== Supplied data ==

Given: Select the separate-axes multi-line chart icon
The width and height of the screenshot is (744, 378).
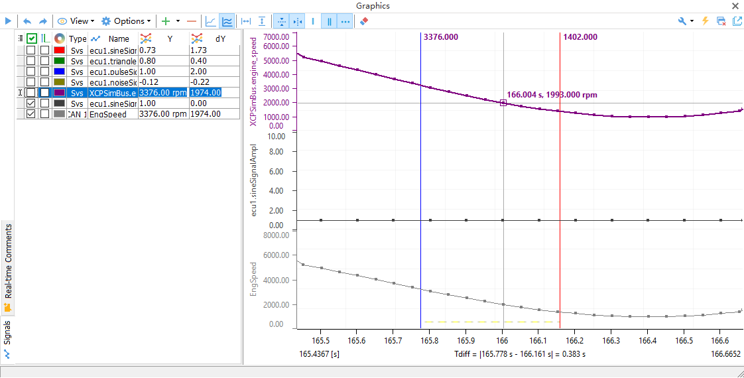Looking at the screenshot, I should pos(227,21).
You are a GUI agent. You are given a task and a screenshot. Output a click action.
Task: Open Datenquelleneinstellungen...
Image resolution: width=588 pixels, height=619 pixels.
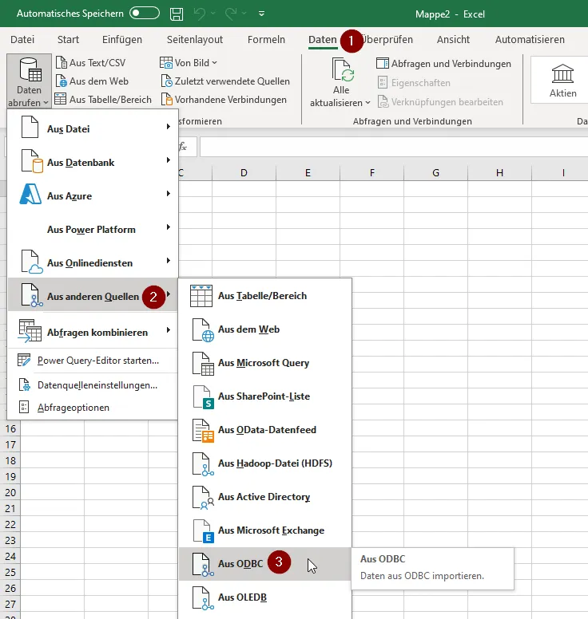click(x=97, y=384)
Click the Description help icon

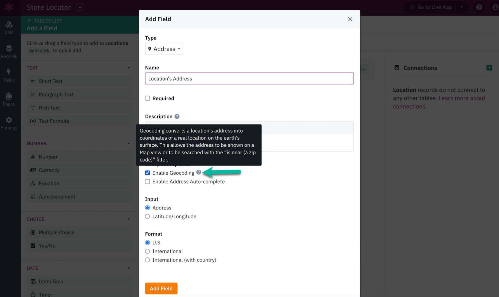(177, 116)
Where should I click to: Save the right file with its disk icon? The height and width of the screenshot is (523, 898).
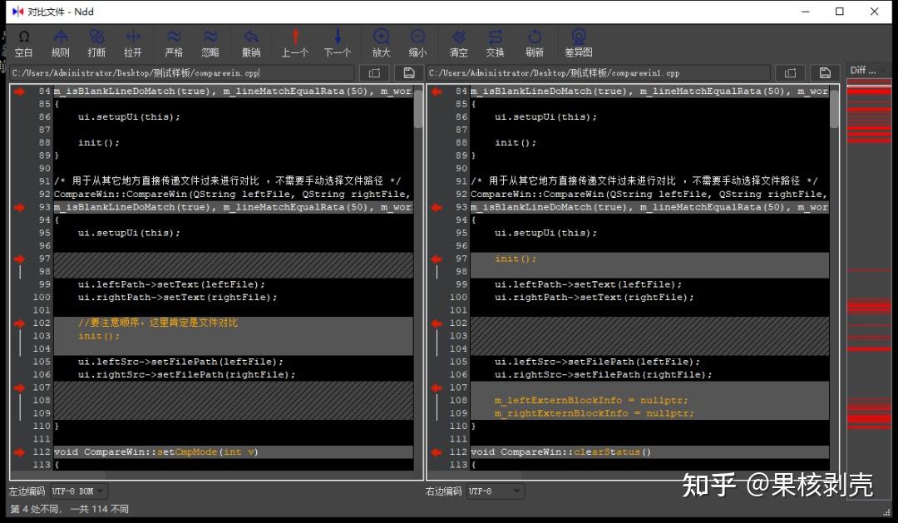(x=825, y=72)
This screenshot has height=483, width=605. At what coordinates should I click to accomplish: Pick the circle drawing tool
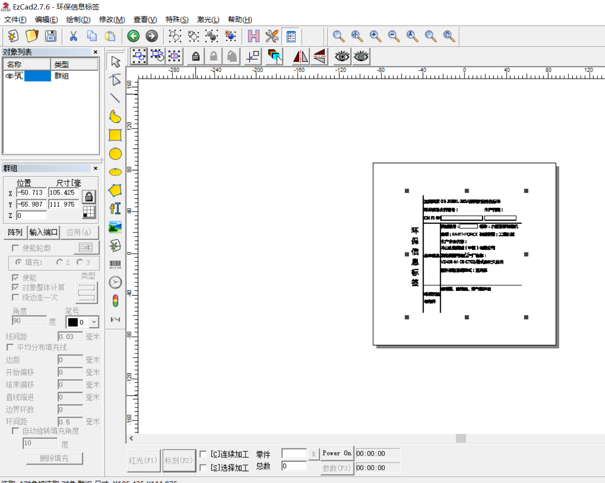115,154
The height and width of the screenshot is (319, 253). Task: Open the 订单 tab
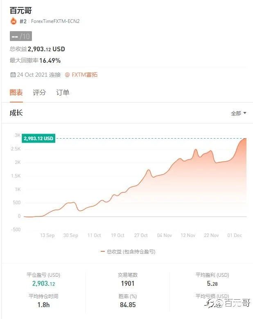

===

▶ [Brief]: All of the records should be set down exactly, minus the pictures they hold.

▶ [The answer]:
Given: Select the separate-axes multi-line chart icon
The width and height of the screenshot is (744, 378).
Looking at the screenshot, I should pos(227,21).
You are a GUI agent. You are given a task and a screenshot. Output a click action.
Task: Open Datenquelleneinstellungen...
Image resolution: width=588 pixels, height=619 pixels.
click(x=97, y=384)
Click the Description help icon

(177, 116)
Where should I click to: Save the right file with its disk icon? The height and width of the screenshot is (523, 898).
(x=825, y=72)
This screenshot has height=483, width=605. At what coordinates should I click to accomplish: Pick the circle drawing tool
115,154
The height and width of the screenshot is (319, 253). Task: Open the 订单 tab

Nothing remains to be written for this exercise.